Bug when using `verl` with `sglang + LoRA`
System Info
System
ubuntu==20.04
RTX 3090 * 8
Environment
verl==0.7.0
sglang==0.5.2
torch==2.8.0
transformers==4.56.1
Information
- [ ] The official example scripts
- [x] My own modified scripts
Tasks
- [x] An officially supported task in the
examplesfolder (such as GLUE/SQuAD, ...) - [ ] My own task or dataset (give details below)
Reproduction
Description
When running the following script:
python3 -m verl.trainer.main_ppo \
--config-path="$CONFIG_PATH" \
--config-name='gsm8k_multiturn_grpo' \
algorithm.adv_estimator=grpo \
data.sampler.class_name="RandomCurriculumSampler" \
data.sampler.class_path="pkg://tests.utils.dataset.test_create_rl_sampler_on_cpu" \
data.dataloader_num_workers=0 \
data.max_prompt_length=1024 \
data.max_response_length=1024 \
data.train_batch_size=16 \
data.filter_overlong_prompts=True \
data.truncation='error' \
data.return_raw_chat=True \
actor_rollout_ref.model.path=Qwen/Qwen2.5-0.5B-Instruct \
actor_rollout_ref.actor.optim.lr=1e-6 \
actor_rollout_ref.model.lora_rank=8 \
actor_rollout_ref.model.lora_alpha=32 \
actor_rollout_ref.model.target_modules=all-linear \
actor_rollout_ref.model.use_remove_padding=True \
actor_rollout_ref.actor.ppo_mini_batch_size=8 \
actor_rollout_ref.actor.ppo_micro_batch_size_per_gpu=8 \
actor_rollout_ref.actor.use_kl_loss=True \
actor_rollout_ref.actor.kl_loss_coef=0.001 \
actor_rollout_ref.actor.kl_loss_type=low_var_kl \
actor_rollout_ref.actor.entropy_coeff=0 \
actor_rollout_ref.model.enable_gradient_checkpointing=True \
actor_rollout_ref.actor.fsdp_config.param_offload=False \
actor_rollout_ref.actor.fsdp_config.optimizer_offload=False \
actor_rollout_ref.rollout.log_prob_micro_batch_size_per_gpu=8 \
actor_rollout_ref.rollout.tensor_model_parallel_size=2 \
actor_rollout_ref.rollout.name=sglang \
actor_rollout_ref.rollout.gpu_memory_utilization=0.7 \
actor_rollout_ref.rollout.n=8 \
actor_rollout_ref.model.use_shm=True \
actor_rollout_ref.ref.log_prob_micro_batch_size_per_gpu=8 \
actor_rollout_ref.ref.fsdp_config.param_offload=True \
algorithm.use_kl_in_reward=False \
trainer.critic_warmup=0 \
trainer.logger='["console","wandb"]' \
trainer.project_name='gsm8k_async_rl' \
trainer.experiment_name='qwen3-4b_function_rm-gsm8k-sgl-multi-w-tool-verify-n16' \
trainer.n_gpus_per_node=8 \
trainer.nnodes=1 \
trainer.save_freq=-1 \
trainer.test_freq=20 \
data.train_files=$HOME/data/gsm8k/train.parquet \
data.val_files=$HOME/data/gsm8k/test.parquet \
actor_rollout_ref.rollout.multi_turn.tool_config_path="$PROJECT_DIR/examples/sglang_multiturn/config/tool_config/gsm8k_tool_config.yaml" \
trainer.total_epochs=2 $@
the following error occurred:
ray.exceptions.RayTaskError(IndexError): ray::TaskRunner.run()

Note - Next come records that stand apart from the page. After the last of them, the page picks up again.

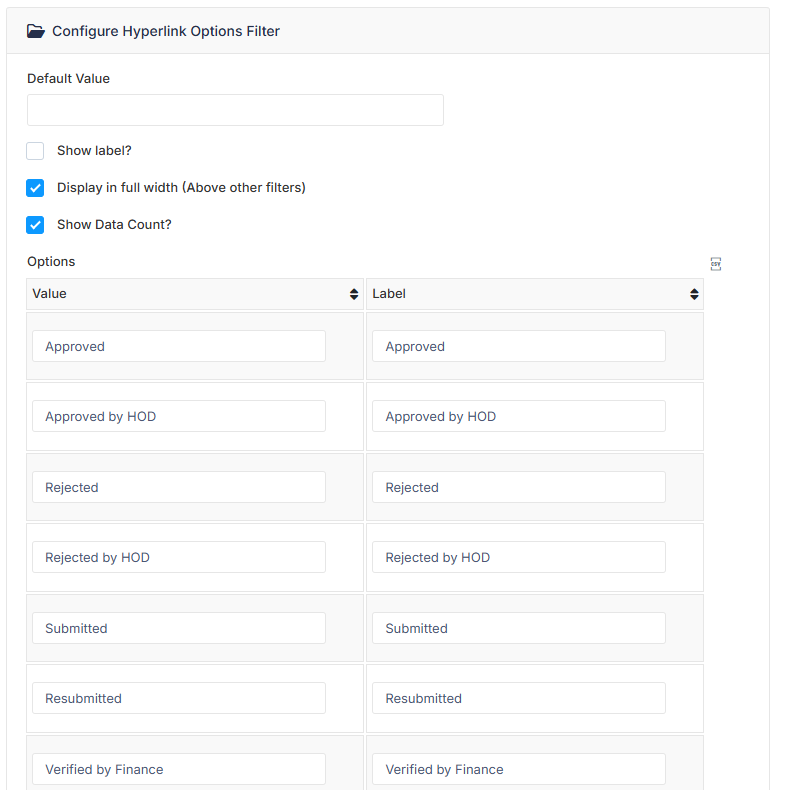Image resolution: width=790 pixels, height=790 pixels.
Task: Edit the Verified by Finance value field
Action: [x=179, y=769]
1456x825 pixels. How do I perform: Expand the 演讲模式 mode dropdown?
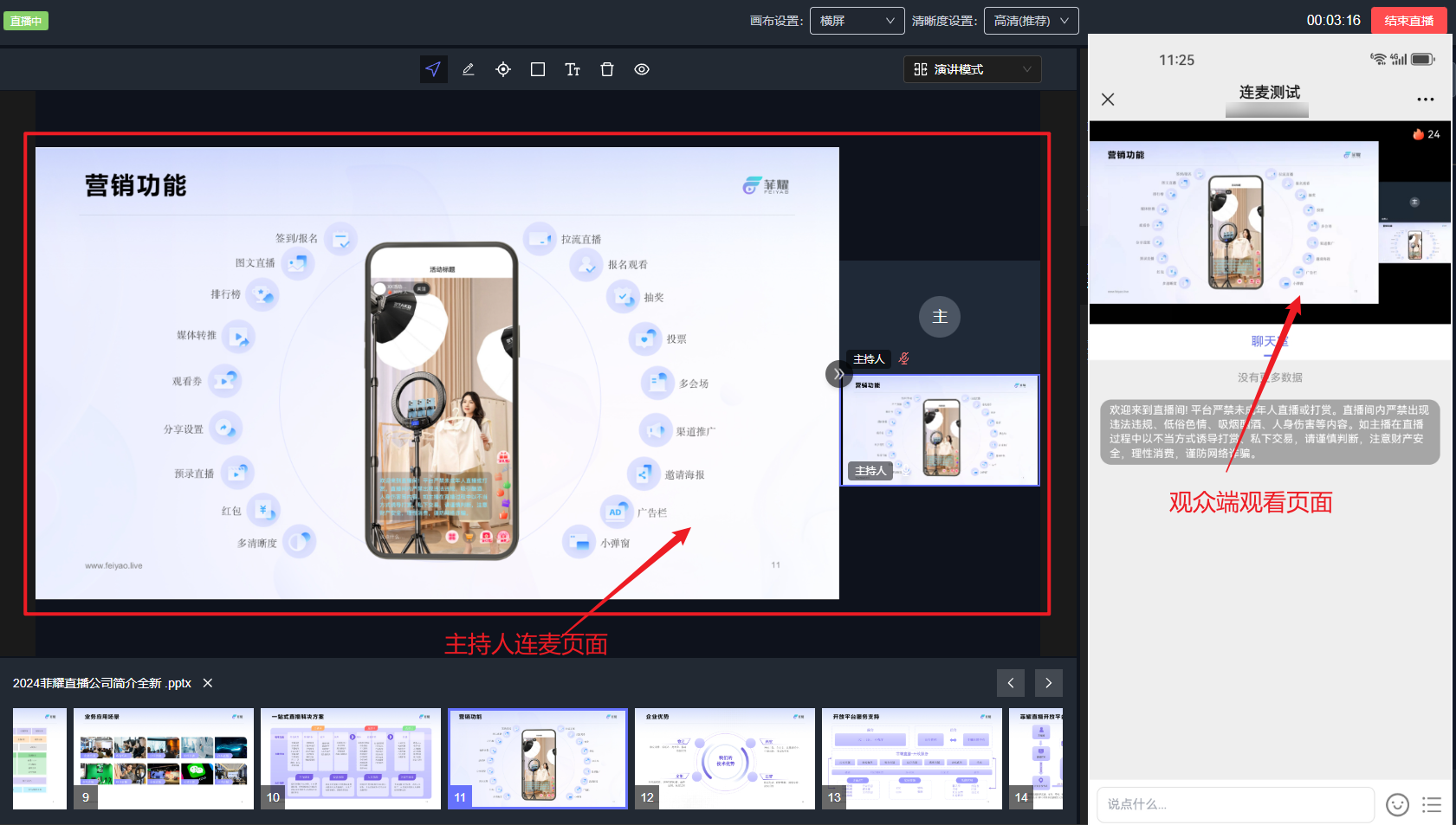point(972,69)
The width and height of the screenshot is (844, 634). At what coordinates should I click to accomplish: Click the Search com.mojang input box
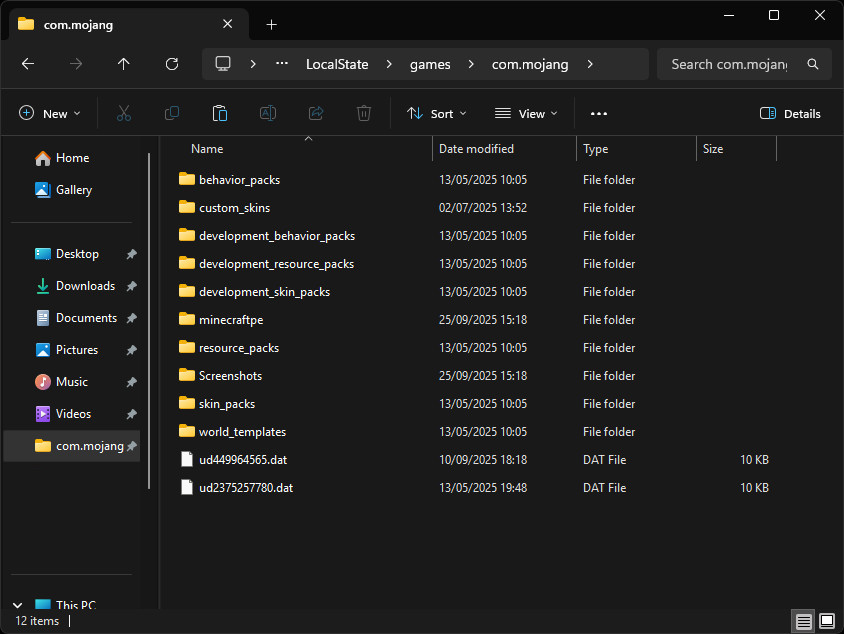(730, 64)
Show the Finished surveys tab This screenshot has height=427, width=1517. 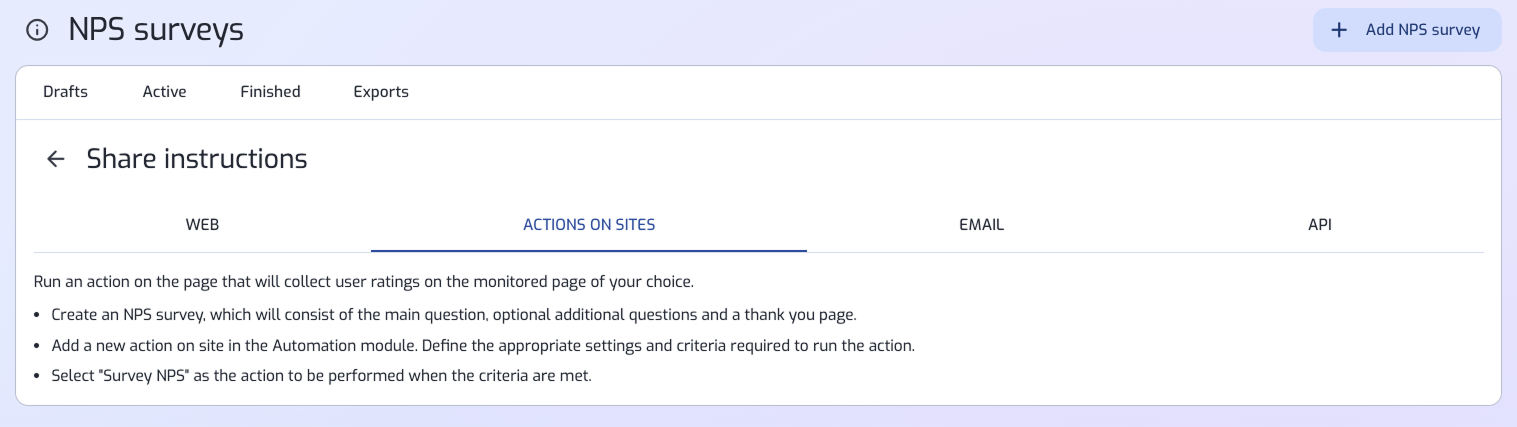pos(270,92)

File "/verl/verl/trainer/main_ppo.py", line 343, in run
trainer.fit()
File "/verl/verl/trainer/ppo/ray_trainer.py", line 1039, in fit
val_metrics = self._validate()
File "/verl/verl/trainer/ppo/ray_trainer.py", line 587, in _validate
test_output_gen_batch_padded = self.actor_rollout_wg.generate_sequences(test_gen_batch_padded)
File "/verl/verl/single_controller/ray/base.py", line 48, in __call__
output = ray.get(output)
ray.exceptions.RayTaskError(IndexError): ray::WorkerDict.actor_rollout_generate_sequences()
File "/verl/verl/single_controller/ray/base.py", line 700, in func
return getattr(self.worker_dict[key], name)(*args, **kwargs)
File "/verl/verl/single_controller/base/decorator.py", line 442, in inner
return func(*args, **kwargs)
File "/verl/verl/utils/transferqueue_utils.py", line 199, in dummy_inner
return func(*args, **kwargs)
File "/verl/verl/utils/profiler/profile.py", line 256, in wrapper
return func(self_instance, *args, **kwargs_inner)
File "/verl/verl/workers/fsdp_workers.py", line 920, in generate_sequences
loop.run_until_complete(self.rollout_mode())
File "/verl/verl/workers/fsdp_workers.py", line 716, in rollout_mode
await self.rollout.update_weights(per_tensor_param, peft_config=peft_config, base_sync_done=self.base_sync_done)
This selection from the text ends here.